›Escape to Life‹
German Intellectuals in New York: A Compendium on Exile after 1933
After 1933, New York City gave shelter to many leading German and German-Jewish intellectuals. Stripped of their German citizenship by the Nazi-regime, these public figures either stayed in the New York area or moved on to California and other places. This compendium, adopting the title of a famous volume published by Klaus and Erika Mann in 1939, explores the impact the US, and NYC in particular, had on these authors as well as the influence they in turn exerted on US intellectual life. Moreover, it addresses the transformations that took place in the exiled intellectuals’ thinking when it was translated into another language and addressed to an American audience. Among the individuals presented in this volume, are such prominent names as T.W. Adorno, H. Arendt, W. Benjamin, E. Bloch, B. Brecht, S. Kracauer, the Mann family, S. Morgenstern, and E. Panofsky.
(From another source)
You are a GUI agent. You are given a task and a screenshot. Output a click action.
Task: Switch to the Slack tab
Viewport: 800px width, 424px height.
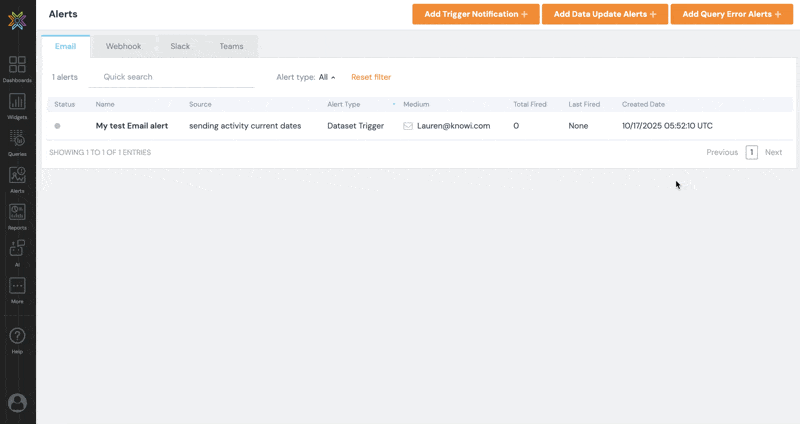[x=180, y=46]
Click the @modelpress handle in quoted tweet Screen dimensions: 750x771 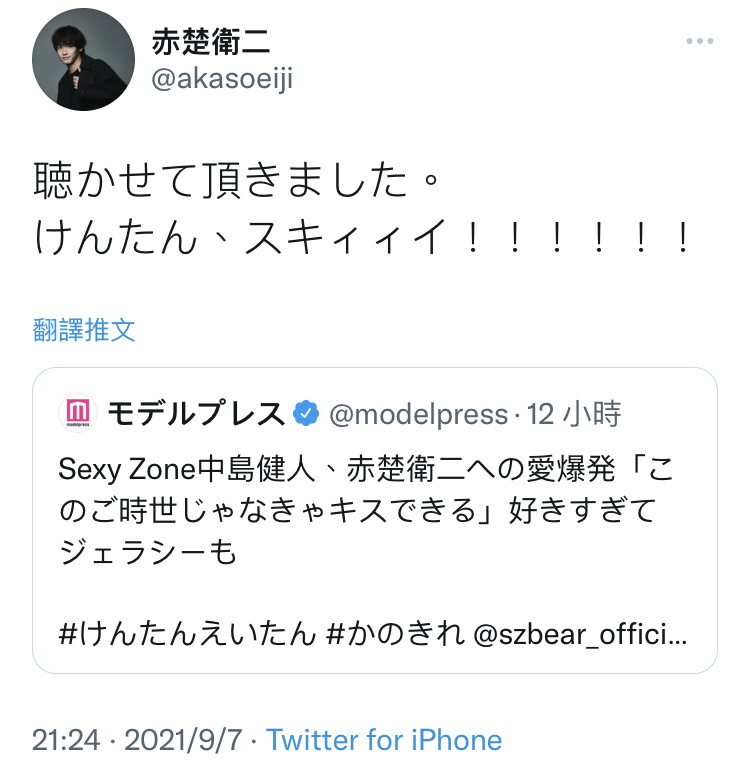coord(419,414)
The authors of the essays in this compendium were free to choose the angle (biography, theory, politics) or aspect (a single work, a personal constellation) deemed best to illuminate the given intellectual’s work. Acclaimed NYC photographer Fred Stein, a German-Jewish refugee from Dresden, produced numerous portraits of exiled intellectuals and artists. A selection of these compelling portraits is reproduced in this book for the first time.